[RECORD EXCERPTS Boundary: Start]

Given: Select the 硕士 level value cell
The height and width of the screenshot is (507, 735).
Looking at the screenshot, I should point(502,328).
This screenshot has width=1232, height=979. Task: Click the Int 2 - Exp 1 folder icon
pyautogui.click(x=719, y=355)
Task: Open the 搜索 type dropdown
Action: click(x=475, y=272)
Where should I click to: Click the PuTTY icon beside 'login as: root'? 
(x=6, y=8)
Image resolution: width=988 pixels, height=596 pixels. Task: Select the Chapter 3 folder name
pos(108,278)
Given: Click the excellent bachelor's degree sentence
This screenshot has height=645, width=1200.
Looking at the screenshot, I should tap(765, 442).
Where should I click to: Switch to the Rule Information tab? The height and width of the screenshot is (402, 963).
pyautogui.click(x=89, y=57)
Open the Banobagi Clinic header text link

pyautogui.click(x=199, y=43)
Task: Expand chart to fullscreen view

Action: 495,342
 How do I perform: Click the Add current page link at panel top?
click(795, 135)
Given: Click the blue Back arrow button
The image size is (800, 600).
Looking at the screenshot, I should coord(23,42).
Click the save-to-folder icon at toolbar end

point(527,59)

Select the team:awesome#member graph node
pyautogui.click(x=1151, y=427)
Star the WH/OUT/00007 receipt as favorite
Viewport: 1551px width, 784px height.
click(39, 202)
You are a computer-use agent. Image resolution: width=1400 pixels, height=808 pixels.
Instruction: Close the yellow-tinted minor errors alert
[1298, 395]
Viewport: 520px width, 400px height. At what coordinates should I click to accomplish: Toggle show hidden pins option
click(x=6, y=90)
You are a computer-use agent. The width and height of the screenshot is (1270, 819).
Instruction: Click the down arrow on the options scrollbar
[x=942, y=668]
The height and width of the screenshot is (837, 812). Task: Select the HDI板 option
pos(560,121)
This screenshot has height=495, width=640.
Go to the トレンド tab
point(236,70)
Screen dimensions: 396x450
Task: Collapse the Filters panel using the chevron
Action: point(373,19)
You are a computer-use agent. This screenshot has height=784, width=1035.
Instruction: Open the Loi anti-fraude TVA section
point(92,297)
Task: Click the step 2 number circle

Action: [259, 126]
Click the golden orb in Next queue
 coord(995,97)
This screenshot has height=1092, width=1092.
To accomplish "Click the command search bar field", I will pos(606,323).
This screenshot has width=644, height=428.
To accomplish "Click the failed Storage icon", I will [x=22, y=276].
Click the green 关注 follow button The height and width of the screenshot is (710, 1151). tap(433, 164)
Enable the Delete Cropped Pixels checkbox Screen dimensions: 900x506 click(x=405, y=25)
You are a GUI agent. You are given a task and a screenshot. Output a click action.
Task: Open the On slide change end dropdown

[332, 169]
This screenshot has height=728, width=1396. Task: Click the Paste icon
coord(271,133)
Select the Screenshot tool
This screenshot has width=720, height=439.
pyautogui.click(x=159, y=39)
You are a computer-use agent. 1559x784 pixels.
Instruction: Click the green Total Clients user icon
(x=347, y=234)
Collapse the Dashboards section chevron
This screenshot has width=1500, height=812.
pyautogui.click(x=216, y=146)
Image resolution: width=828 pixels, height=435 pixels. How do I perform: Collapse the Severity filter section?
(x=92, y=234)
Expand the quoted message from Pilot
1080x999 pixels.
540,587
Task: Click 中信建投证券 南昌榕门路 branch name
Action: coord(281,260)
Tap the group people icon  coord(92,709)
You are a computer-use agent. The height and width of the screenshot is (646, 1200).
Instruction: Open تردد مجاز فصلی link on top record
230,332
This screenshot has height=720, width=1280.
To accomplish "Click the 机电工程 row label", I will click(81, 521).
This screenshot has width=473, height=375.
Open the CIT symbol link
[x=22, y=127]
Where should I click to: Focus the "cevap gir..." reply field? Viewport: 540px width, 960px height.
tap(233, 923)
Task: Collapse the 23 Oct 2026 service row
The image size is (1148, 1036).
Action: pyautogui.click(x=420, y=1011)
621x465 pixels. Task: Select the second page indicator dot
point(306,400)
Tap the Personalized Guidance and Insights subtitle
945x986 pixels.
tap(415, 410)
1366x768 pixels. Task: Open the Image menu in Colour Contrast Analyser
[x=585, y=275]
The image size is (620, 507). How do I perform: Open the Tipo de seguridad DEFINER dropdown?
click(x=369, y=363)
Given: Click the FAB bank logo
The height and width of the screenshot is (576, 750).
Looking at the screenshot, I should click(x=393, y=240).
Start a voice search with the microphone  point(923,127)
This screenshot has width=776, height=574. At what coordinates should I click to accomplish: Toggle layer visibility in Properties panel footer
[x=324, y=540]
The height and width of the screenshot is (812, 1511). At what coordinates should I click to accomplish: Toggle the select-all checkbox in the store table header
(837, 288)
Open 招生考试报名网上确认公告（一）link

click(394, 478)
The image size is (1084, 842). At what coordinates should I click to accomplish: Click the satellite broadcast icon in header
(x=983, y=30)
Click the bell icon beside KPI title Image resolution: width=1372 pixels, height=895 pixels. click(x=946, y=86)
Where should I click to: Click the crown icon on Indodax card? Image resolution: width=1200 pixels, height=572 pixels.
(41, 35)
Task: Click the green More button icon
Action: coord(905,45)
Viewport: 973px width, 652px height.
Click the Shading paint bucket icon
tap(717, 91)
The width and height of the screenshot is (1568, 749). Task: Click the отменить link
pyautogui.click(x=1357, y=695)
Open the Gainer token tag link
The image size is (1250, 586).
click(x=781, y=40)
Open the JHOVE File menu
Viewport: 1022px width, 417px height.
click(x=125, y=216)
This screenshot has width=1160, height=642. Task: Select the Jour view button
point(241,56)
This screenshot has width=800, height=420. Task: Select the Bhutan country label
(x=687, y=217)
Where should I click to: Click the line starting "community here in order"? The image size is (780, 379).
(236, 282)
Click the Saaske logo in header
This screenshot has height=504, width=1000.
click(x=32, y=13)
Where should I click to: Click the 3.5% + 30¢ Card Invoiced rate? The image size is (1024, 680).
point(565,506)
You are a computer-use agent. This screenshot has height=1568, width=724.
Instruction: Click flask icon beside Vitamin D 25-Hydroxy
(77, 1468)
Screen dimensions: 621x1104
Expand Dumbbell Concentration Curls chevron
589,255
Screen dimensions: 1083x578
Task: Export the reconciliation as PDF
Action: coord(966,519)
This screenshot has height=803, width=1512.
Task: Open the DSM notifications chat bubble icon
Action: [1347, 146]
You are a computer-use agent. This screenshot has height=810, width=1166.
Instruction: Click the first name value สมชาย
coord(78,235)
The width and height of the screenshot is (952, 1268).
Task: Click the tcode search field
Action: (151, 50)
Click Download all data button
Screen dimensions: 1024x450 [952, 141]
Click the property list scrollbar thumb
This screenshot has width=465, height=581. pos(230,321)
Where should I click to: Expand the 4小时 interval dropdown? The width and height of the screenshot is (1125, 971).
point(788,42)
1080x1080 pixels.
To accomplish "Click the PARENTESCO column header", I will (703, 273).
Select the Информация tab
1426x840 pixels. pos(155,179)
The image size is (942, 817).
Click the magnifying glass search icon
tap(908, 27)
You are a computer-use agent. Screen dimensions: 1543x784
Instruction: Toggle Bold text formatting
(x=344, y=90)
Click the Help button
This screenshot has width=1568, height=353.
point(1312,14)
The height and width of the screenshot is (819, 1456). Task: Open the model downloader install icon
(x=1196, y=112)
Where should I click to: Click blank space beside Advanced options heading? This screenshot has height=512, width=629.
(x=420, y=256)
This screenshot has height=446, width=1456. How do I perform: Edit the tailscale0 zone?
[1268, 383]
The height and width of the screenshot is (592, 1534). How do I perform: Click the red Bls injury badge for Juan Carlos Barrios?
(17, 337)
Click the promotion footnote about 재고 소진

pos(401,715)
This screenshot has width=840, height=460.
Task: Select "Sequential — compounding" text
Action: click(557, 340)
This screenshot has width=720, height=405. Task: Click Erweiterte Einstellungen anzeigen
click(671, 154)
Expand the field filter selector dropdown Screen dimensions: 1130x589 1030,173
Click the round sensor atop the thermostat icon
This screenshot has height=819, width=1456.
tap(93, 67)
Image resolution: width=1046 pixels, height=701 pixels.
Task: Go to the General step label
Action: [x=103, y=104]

[RECORD EXCERPTS Boundary: End]

*TASK DETAILS*: Using the records above, list each line that includes "agent".

*SOLVED PROBLEM*:
You are a computer-use agent. Image resolution: width=1400 pixels, height=808 pixels.
You are a computer-use agent. The width and height of the screenshot is (1270, 819).
You are a computer-use agent. This screenshot has height=784, width=1035.
You are a GUI agent. You are given a task and a screenshot. Output a click action.
You are a computer-use agent. 1559x784 pixels.
You are a computer-use agent. The height and width of the screenshot is (646, 1200).
You are a computer-use agent. This screenshot has height=1568, width=724.
You are a computer-use agent. This screenshot has height=810, width=1166.
You are a computer-use agent. Screen dimensions: 1543x784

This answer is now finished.